===== Dataset =====
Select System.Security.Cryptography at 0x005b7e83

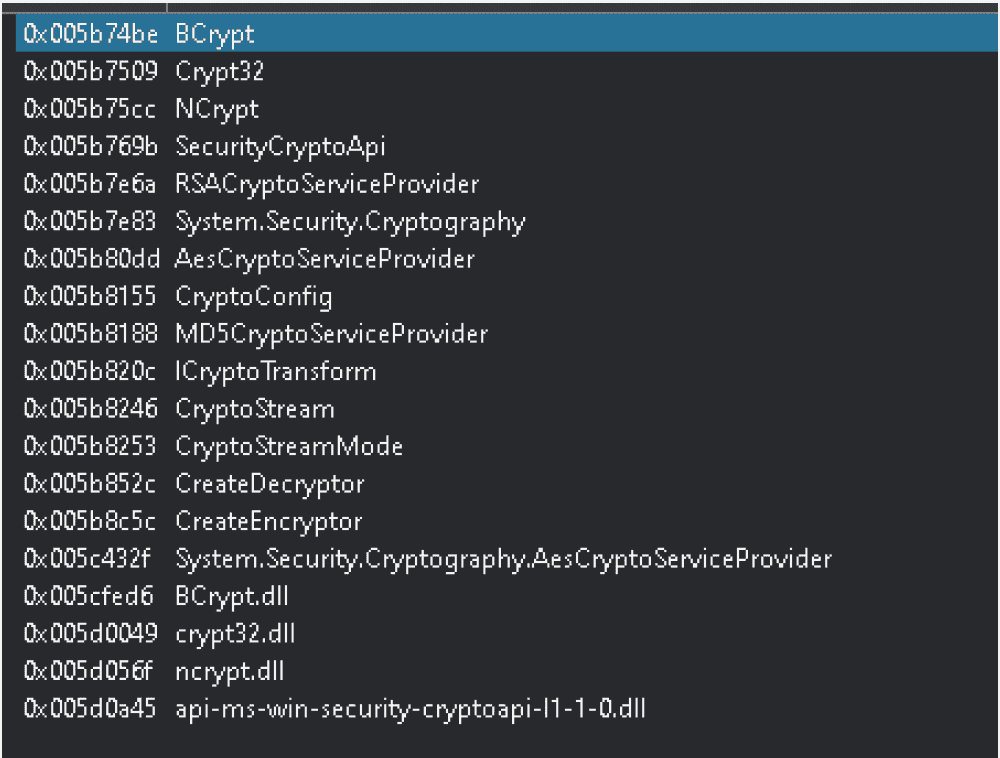click(x=350, y=222)
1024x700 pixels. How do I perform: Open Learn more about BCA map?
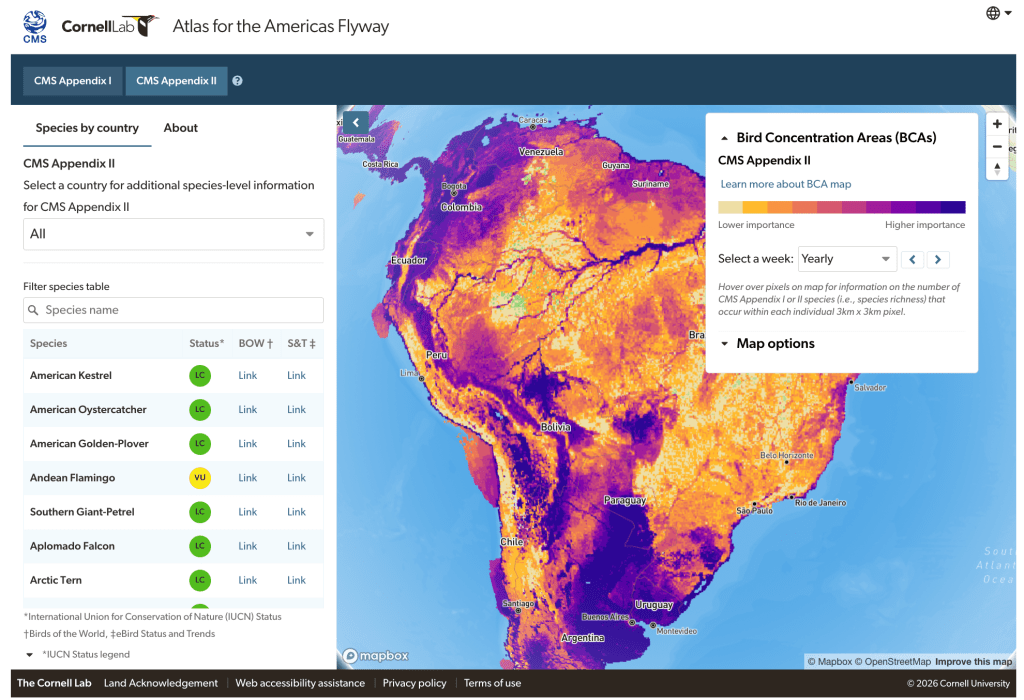(x=786, y=184)
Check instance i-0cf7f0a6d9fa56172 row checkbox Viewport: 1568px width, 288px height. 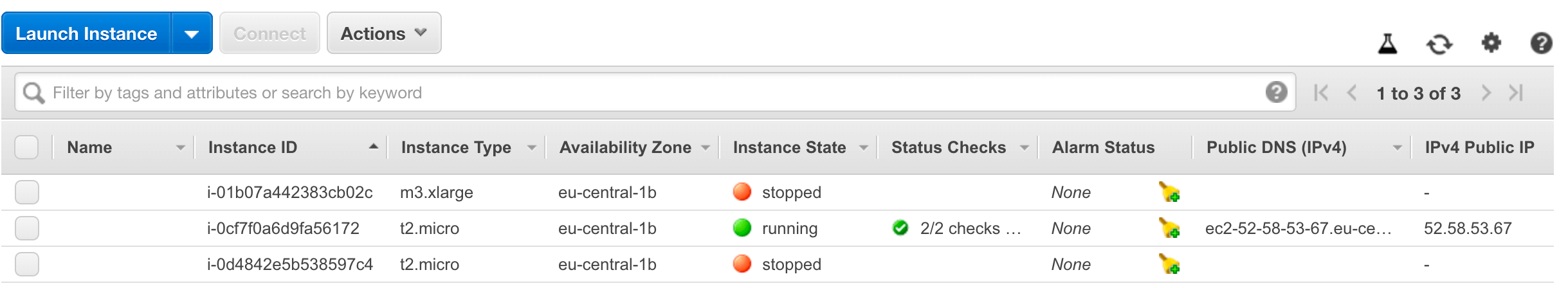(26, 228)
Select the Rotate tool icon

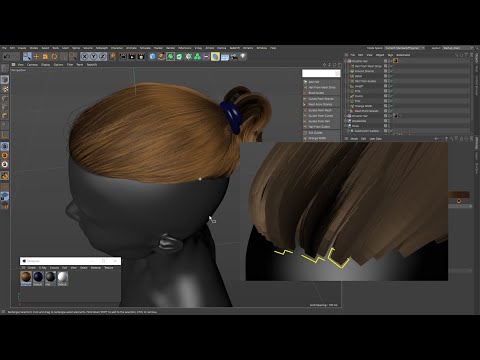pos(54,57)
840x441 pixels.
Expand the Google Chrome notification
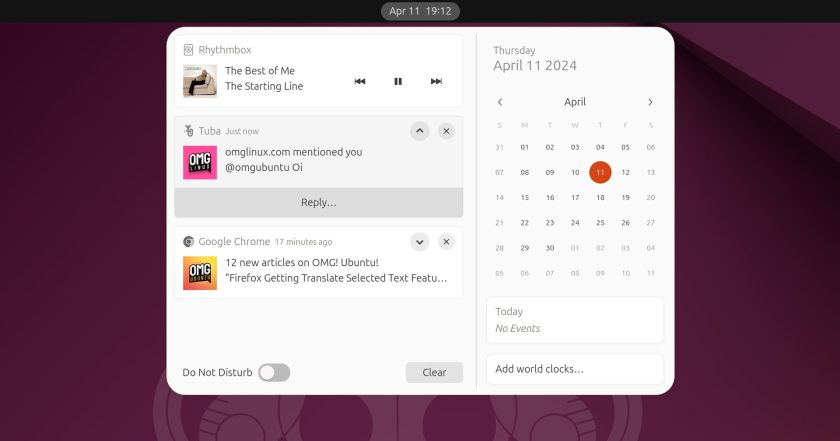pyautogui.click(x=420, y=242)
=====
▶ Problem to work on
Without the pictures, reproduce each line from the one containing "840x441 pixels." through the last line of the material above, both of those lines included.

▶ Output of the exercise
840x441 pixels.
Expand the Google Chrome notification
pyautogui.click(x=420, y=242)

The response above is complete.